● **Required action**:
In your reply, restate all of the records below word for word.

● **Material for the task**:
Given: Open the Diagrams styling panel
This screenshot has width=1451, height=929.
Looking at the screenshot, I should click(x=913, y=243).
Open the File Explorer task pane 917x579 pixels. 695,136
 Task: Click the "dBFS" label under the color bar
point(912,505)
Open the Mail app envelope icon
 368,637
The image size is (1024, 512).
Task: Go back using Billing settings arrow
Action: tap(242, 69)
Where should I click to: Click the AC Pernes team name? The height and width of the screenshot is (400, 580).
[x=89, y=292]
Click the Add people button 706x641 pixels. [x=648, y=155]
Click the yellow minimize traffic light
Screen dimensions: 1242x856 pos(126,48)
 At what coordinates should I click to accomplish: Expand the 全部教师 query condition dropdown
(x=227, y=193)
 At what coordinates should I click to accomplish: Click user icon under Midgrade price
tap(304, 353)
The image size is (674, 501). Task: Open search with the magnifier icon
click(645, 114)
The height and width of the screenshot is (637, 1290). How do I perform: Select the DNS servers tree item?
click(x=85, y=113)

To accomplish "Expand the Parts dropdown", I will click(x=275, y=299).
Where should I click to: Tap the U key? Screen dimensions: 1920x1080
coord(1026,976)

● **Task response**:
Given: Open the Diagrams styling panel
This screenshot has width=1451, height=929.
Looking at the screenshot, I should click(x=913, y=243).
Open the File Explorer task pane 917x579 pixels. 695,136
 Task: Click the "dBFS" label under the color bar
point(912,505)
Open the Mail app envelope icon
 368,637
The image size is (1024, 512).
Task: Go back using Billing settings arrow
Action: tap(242, 69)
Where should I click to: Click the AC Pernes team name? The height and width of the screenshot is (400, 580).
[x=89, y=292]
Click the Add people button 706x641 pixels. [x=648, y=155]
Click the yellow minimize traffic light
Screen dimensions: 1242x856 pos(126,48)
 At what coordinates should I click to accomplish: Expand the 全部教师 query condition dropdown
(x=227, y=193)
 At what coordinates should I click to accomplish: Click user icon under Midgrade price
tap(304, 353)
The image size is (674, 501). Task: Open search with the magnifier icon
click(645, 114)
The height and width of the screenshot is (637, 1290). How do I perform: Select the DNS servers tree item?
click(x=85, y=113)

To accomplish "Expand the Parts dropdown", I will click(x=275, y=299).
Where should I click to: Tap the U key? Screen dimensions: 1920x1080
coord(1026,976)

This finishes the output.